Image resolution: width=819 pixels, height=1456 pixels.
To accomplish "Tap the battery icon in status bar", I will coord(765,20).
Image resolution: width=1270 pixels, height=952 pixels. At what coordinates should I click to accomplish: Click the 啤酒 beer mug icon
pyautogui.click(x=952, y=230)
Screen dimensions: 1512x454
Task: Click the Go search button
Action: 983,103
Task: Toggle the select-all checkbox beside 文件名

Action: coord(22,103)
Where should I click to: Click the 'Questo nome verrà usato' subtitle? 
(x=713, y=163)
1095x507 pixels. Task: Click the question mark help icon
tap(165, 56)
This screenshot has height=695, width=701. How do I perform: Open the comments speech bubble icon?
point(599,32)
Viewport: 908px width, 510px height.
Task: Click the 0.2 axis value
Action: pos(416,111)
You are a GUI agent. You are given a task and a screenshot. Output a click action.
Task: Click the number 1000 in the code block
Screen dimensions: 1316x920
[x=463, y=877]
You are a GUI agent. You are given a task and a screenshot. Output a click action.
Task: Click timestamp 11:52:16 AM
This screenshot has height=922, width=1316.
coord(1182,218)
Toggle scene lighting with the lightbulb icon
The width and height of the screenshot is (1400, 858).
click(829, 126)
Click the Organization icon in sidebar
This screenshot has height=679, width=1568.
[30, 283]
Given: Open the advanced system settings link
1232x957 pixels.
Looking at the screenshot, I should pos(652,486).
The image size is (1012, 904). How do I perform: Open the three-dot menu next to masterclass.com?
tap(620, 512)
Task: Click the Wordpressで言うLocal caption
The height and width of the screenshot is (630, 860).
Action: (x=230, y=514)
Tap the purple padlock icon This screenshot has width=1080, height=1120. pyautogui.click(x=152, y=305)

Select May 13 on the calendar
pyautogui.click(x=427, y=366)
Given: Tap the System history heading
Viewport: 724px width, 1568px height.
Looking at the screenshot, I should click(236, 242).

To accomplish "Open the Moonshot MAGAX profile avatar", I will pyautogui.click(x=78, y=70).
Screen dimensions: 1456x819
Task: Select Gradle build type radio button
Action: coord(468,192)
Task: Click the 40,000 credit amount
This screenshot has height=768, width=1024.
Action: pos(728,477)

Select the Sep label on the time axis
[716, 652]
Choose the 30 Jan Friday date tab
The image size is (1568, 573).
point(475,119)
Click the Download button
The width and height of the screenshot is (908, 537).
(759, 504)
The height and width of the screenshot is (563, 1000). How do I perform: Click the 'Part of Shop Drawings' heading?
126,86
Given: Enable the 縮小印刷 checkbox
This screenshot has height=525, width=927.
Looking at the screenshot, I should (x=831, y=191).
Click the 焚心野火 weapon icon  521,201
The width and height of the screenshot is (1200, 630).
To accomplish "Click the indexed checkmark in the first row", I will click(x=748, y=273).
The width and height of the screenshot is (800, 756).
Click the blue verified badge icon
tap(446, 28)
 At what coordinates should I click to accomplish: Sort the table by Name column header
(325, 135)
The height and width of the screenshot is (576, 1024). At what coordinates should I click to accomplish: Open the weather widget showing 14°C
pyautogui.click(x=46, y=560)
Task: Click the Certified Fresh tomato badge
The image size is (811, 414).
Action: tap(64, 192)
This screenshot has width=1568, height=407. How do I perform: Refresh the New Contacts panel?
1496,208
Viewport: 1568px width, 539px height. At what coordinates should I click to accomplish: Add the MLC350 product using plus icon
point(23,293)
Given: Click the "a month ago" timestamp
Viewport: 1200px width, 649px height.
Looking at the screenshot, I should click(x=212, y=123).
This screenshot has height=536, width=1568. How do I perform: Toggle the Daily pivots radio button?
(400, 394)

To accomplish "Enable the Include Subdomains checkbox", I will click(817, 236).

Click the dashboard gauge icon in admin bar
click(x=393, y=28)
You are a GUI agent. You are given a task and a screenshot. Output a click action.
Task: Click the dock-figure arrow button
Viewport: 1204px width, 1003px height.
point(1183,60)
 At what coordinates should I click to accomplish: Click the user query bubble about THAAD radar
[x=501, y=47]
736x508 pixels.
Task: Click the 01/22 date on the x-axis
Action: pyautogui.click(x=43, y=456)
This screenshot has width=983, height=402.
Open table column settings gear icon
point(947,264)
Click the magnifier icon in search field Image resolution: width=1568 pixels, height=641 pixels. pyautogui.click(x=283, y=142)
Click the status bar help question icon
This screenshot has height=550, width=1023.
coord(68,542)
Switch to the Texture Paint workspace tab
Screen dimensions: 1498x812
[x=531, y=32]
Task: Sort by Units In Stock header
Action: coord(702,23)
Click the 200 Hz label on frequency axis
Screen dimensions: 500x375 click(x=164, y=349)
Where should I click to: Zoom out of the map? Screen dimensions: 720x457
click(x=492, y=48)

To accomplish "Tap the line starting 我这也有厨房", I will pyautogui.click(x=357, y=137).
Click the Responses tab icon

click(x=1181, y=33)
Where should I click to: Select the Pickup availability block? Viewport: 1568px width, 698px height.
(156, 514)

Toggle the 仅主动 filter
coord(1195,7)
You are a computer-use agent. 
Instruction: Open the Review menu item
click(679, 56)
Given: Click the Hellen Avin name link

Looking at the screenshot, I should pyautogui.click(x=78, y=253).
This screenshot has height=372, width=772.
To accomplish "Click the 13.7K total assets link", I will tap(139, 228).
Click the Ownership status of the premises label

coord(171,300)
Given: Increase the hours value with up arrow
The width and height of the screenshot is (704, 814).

## Work instructions
What this exercise asks for is an exact copy of all the records.

## Result
Image resolution: width=819 pixels, height=1456 pixels.
To accomplish "Tap the battery icon in status bar", I will coord(765,20).
Image resolution: width=1270 pixels, height=952 pixels. At what coordinates should I click to accomplish: Click the 啤酒 beer mug icon
pyautogui.click(x=952, y=230)
Screen dimensions: 1512x454
Task: Click the Go search button
Action: 983,103
Task: Toggle the select-all checkbox beside 文件名

Action: coord(22,103)
Where should I click to: Click the 'Questo nome verrà usato' subtitle? 
(x=713, y=163)
1095x507 pixels. Task: Click the question mark help icon
tap(165, 56)
This screenshot has height=695, width=701. How do I perform: Open the comments speech bubble icon?
point(599,32)
Viewport: 908px width, 510px height.
Task: Click the 0.2 axis value
Action: pos(416,111)
You are a GUI agent. You are given a task and a screenshot. Output a click action.
Task: Click the number 1000 in the code block
Screen dimensions: 1316x920
[x=463, y=877]
You are a GUI agent. You are given a task and a screenshot. Output a click action.
Task: Click timestamp 11:52:16 AM
This screenshot has height=922, width=1316.
coord(1182,218)
Toggle scene lighting with the lightbulb icon
The width and height of the screenshot is (1400, 858).
click(829, 126)
Click the Organization icon in sidebar
This screenshot has height=679, width=1568.
[30, 283]
Given: Open the advanced system settings link
1232x957 pixels.
Looking at the screenshot, I should pos(652,486).
The image size is (1012, 904). How do I perform: Open the three-dot menu next to masterclass.com?
tap(620, 512)
Task: Click the Wordpressで言うLocal caption
The height and width of the screenshot is (630, 860).
Action: (x=230, y=514)
Tap the purple padlock icon This screenshot has width=1080, height=1120. pyautogui.click(x=152, y=305)

Select May 13 on the calendar
pyautogui.click(x=427, y=366)
Given: Tap the System history heading
Viewport: 724px width, 1568px height.
Looking at the screenshot, I should click(236, 242).

To accomplish "Open the Moonshot MAGAX profile avatar", I will pyautogui.click(x=78, y=70).
Screen dimensions: 1456x819
Task: Select Gradle build type radio button
Action: coord(468,192)
Task: Click the 40,000 credit amount
This screenshot has height=768, width=1024.
Action: pos(728,477)

Select the Sep label on the time axis
[716, 652]
Choose the 30 Jan Friday date tab
The image size is (1568, 573).
point(475,119)
Click the Download button
The width and height of the screenshot is (908, 537).
(759, 504)
The height and width of the screenshot is (563, 1000). How do I perform: Click the 'Part of Shop Drawings' heading?
126,86
Given: Enable the 縮小印刷 checkbox
This screenshot has height=525, width=927.
Looking at the screenshot, I should (x=831, y=191).
Click the 焚心野火 weapon icon  521,201
The width and height of the screenshot is (1200, 630).
To accomplish "Click the indexed checkmark in the first row", I will click(x=748, y=273).
The width and height of the screenshot is (800, 756).
Click the blue verified badge icon
tap(446, 28)
 At what coordinates should I click to accomplish: Sort the table by Name column header
(325, 135)
The height and width of the screenshot is (576, 1024). At what coordinates should I click to accomplish: Open the weather widget showing 14°C
pyautogui.click(x=46, y=560)
Task: Click the Certified Fresh tomato badge
The image size is (811, 414).
Action: tap(64, 192)
This screenshot has width=1568, height=407. How do I perform: Refresh the New Contacts panel?
1496,208
Viewport: 1568px width, 539px height. At what coordinates should I click to accomplish: Add the MLC350 product using plus icon
point(23,293)
Given: Click the "a month ago" timestamp
Viewport: 1200px width, 649px height.
Looking at the screenshot, I should click(x=212, y=123).
This screenshot has height=536, width=1568. How do I perform: Toggle the Daily pivots radio button?
(400, 394)

To accomplish "Enable the Include Subdomains checkbox", I will click(817, 236).

Click the dashboard gauge icon in admin bar
click(x=393, y=28)
You are a GUI agent. You are given a task and a screenshot. Output a click action.
Task: Click the dock-figure arrow button
Viewport: 1204px width, 1003px height.
point(1183,60)
 At what coordinates should I click to accomplish: Click the user query bubble about THAAD radar
[x=501, y=47]
736x508 pixels.
Task: Click the 01/22 date on the x-axis
Action: pyautogui.click(x=43, y=456)
This screenshot has width=983, height=402.
Open table column settings gear icon
point(947,264)
Click the magnifier icon in search field Image resolution: width=1568 pixels, height=641 pixels. pyautogui.click(x=283, y=142)
Click the status bar help question icon
This screenshot has height=550, width=1023.
coord(68,542)
Switch to the Texture Paint workspace tab
Screen dimensions: 1498x812
[x=531, y=32]
Task: Sort by Units In Stock header
Action: coord(702,23)
Click the 200 Hz label on frequency axis
Screen dimensions: 500x375 click(x=164, y=349)
Where should I click to: Zoom out of the map? Screen dimensions: 720x457
click(x=492, y=48)

To accomplish "Tap the line starting 我这也有厨房", I will pyautogui.click(x=357, y=137).
Click the Responses tab icon

click(x=1181, y=33)
Where should I click to: Select the Pickup availability block? Viewport: 1568px width, 698px height.
(156, 514)

Toggle the 仅主动 filter
coord(1195,7)
You are a computer-use agent. 
Instruction: Open the Review menu item
click(679, 56)
Given: Click the Hellen Avin name link

Looking at the screenshot, I should pyautogui.click(x=78, y=253).
This screenshot has height=372, width=772.
To accomplish "Click the 13.7K total assets link", I will tap(139, 228).
Click the Ownership status of the premises label

coord(171,300)
Given: Increase the hours value with up arrow
The width and height of the screenshot is (704, 814).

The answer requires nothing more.